A practical trick in software is to “bit-interleave” your data. Suppose that I have two 4-bit integers like 0b1011 (11 in decimal) and 0b1100 (12 in decimal). I can interleave the two numbers to get one 8-bit number 0b11011010 where I simply pick the most significant bit from the first number, then the most significant bit from the second integer, and then the second most significant bit from the first integer, and so forth. This is a useful trick because if you sort the interleaved numbers, you can then quickly filter numbers on the most significant bits of all components at once. For example, if you are looking for coordinates such as the first and second component is greater or equal to 0b1000, then all values you are looking for will take the form 0b11****** and thus, they will be sorted toward at the end. This is called a z-order.

Of course, you still have to interleave and de-interleave bits. How expensive is that?

The problem is rather symmetrical, so I will only present the code for interleaving. A useful function is one that takes a 32-bit integer, and spreads its bits over a 64-bit integer, effectively interleaving it with zeros:

uint64_t interleave_uint32_with_zeros(uint32_t input) { uint64_t word = input; word = (word ^ (word << 16)) & 0x0000ffff0000ffff; word = (word ^ (word << 8 )) & 0x00ff00ff00ff00ff; word = (word ^ (word << 4 )) & 0x0f0f0f0f0f0f0f0f; word = (word ^ (word << 2 )) & 0x3333333333333333; word = (word ^ (word << 1 )) & 0x5555555555555555; return word; }

Given this function, you can interleave in the following manner:

interleave_uint32_with_zeros(x) | (interleave_uint32_with_zeros(y) << 1);

I believe that this is the standard approach. It seems efficient enough.
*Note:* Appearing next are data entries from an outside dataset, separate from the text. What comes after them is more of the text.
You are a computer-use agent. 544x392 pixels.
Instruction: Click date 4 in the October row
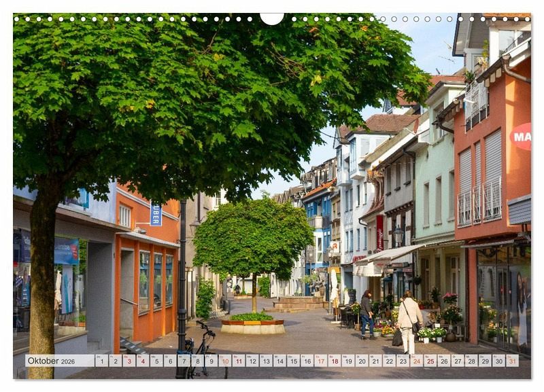(x=142, y=361)
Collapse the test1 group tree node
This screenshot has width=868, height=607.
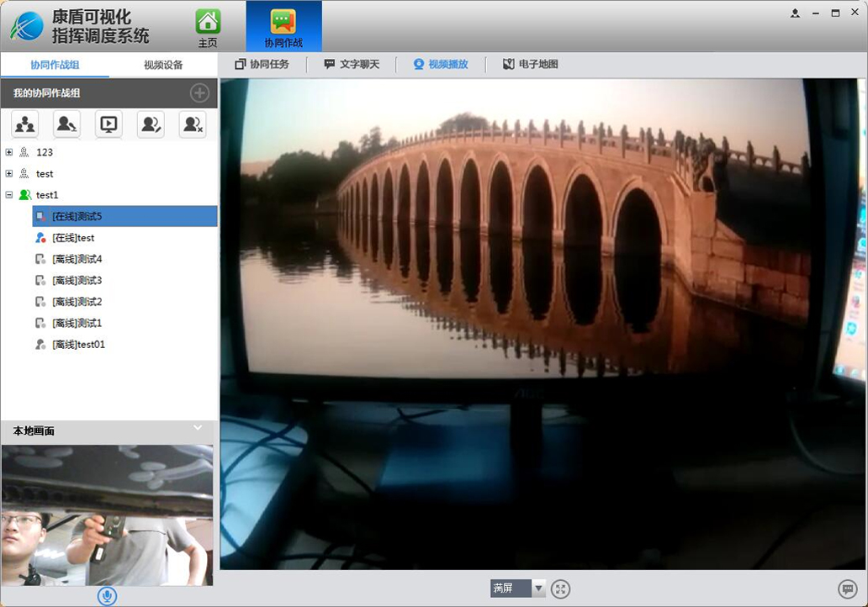(x=9, y=195)
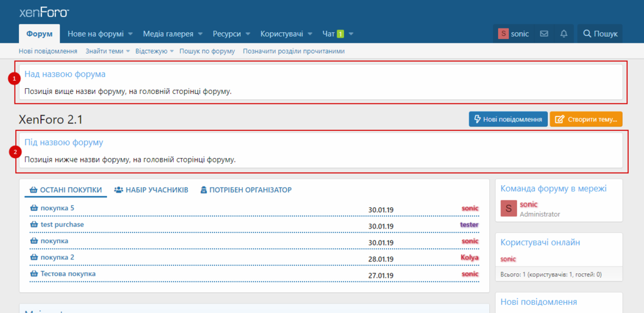
Task: Click basket icon beside 'покупка 5'
Action: [x=34, y=208]
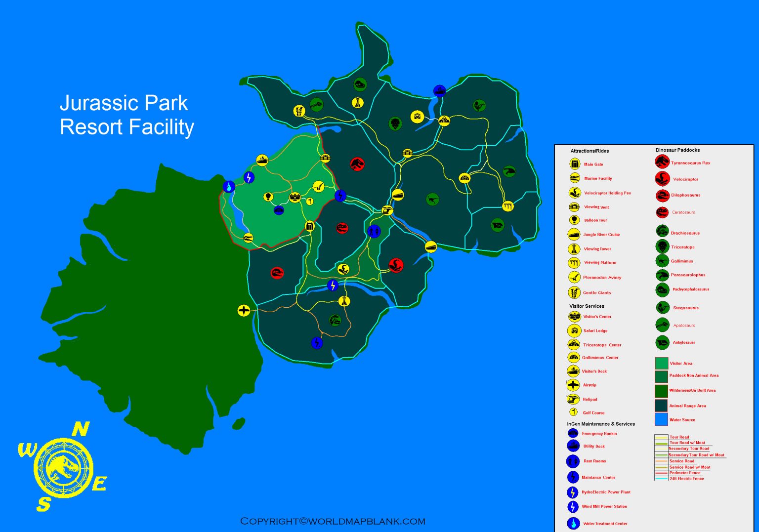Select the Balloon Tour legend icon
This screenshot has height=532, width=759.
(x=574, y=220)
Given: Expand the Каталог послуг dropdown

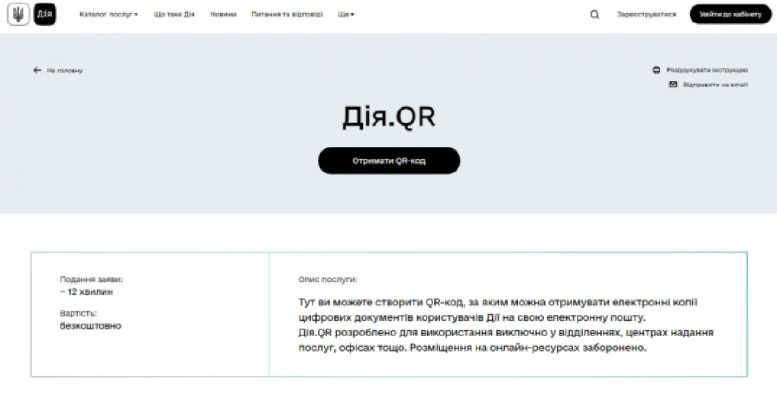Looking at the screenshot, I should coord(109,15).
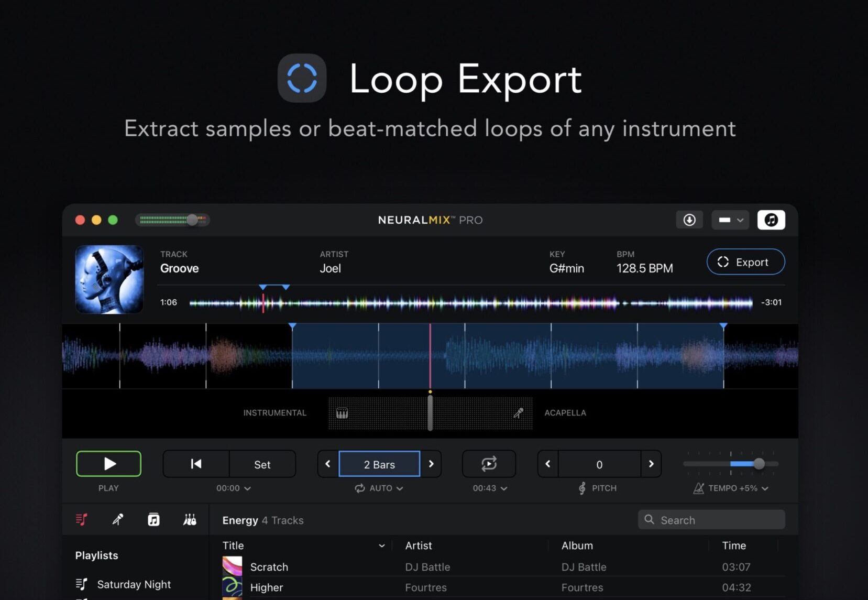Toggle AUTO loop mode

378,488
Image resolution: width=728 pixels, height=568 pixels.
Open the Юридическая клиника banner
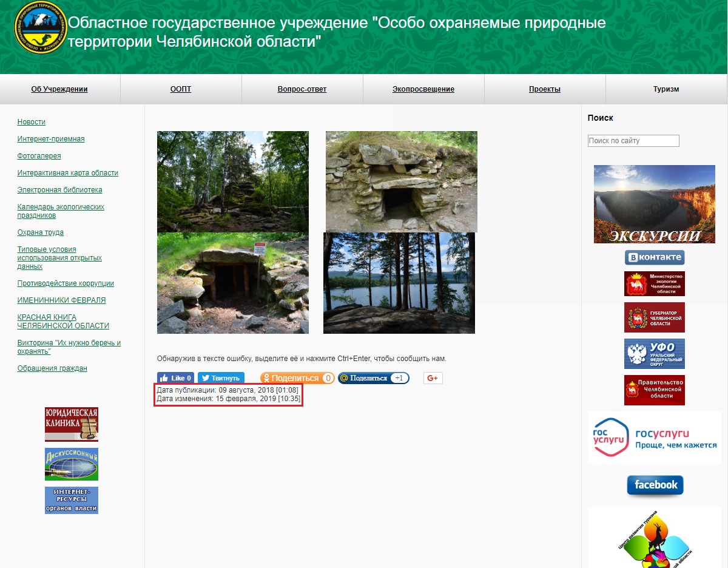coord(72,424)
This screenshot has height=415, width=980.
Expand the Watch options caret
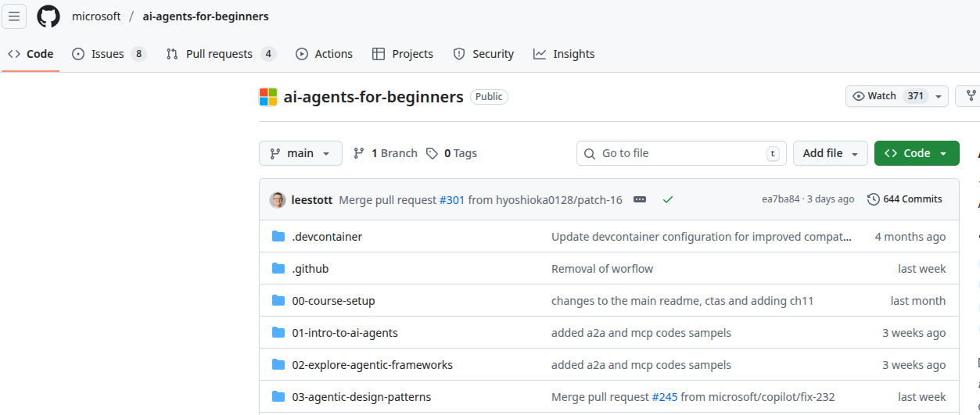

Can you go faster? You might. On recent x64 processors, there are bit manipulation instructions ideally suited to the problem (`pdep` and `pext`). The interleaving code looks like this:

uint64_t interleave_pdep(uint32_2 input) { return _pdep_u64(input.x, 0x5555555555555555) | _pdep_u64(input.y,0xaaaaaaaaaaaaaaaa); }

The decoding is similar but uses the `pext` instruction instead.

Suppose that you have a bunch of data points, is it worth it to use the fancy x64 instructions?

Let us record how many cycles are needed to interleave a pair of 32-bit values:

shifts | 3.6 cycles |

pdep | 2.1 cycles |

So, roughly speaking, using specialized instructions doubles the speed. In some cases, it might be worth the effort.

The `pdep` function is probably optimal in the sense that `pdep` has a throughput of one instruction per cycle, and I need two `pdep` instructions to interleave a pair of values.

Deinterleaving takes about as long when using my implementation and the clang compiler. The GCC compiler seems to hate my deinterleaving code and produces very slow binaries.

Is this the best we can do? I suspect not. My guess is that with more careful engineering, we can go down to 1 cycle per interleave.

Your post makes it sound like PDEP and PEXT are available on all AMD64 CPUs, but that’s not the case; they’re in BMI2, which is an optional extension to AMD64. IIRC they appear in ≥ Haswell (2013) on the Intel side, and Excavator (2015) on AMD, so you need a pretty new CPU.

Reading this post, people may think to use the `__amd64` macro (or `_M_AMD64` for VS), but `__BMI2__` is the right one on GCC-like compilers (I don’t know that VS has one). Run-time detection is a bit more complicated if you want to do it portably, but if all you care about is GCC 5.1+: `__builtin_cpu_init()` and `__builtin_cpu_supports(“bmi2”)`.

Everything you wrote is correct, I believe.

IIRC they’re also excruciatingly slow on Ryzen.

I see this. 18 cycles of latency?

Probably that AMD has figured out that these instructions only rarely occur in live binaries.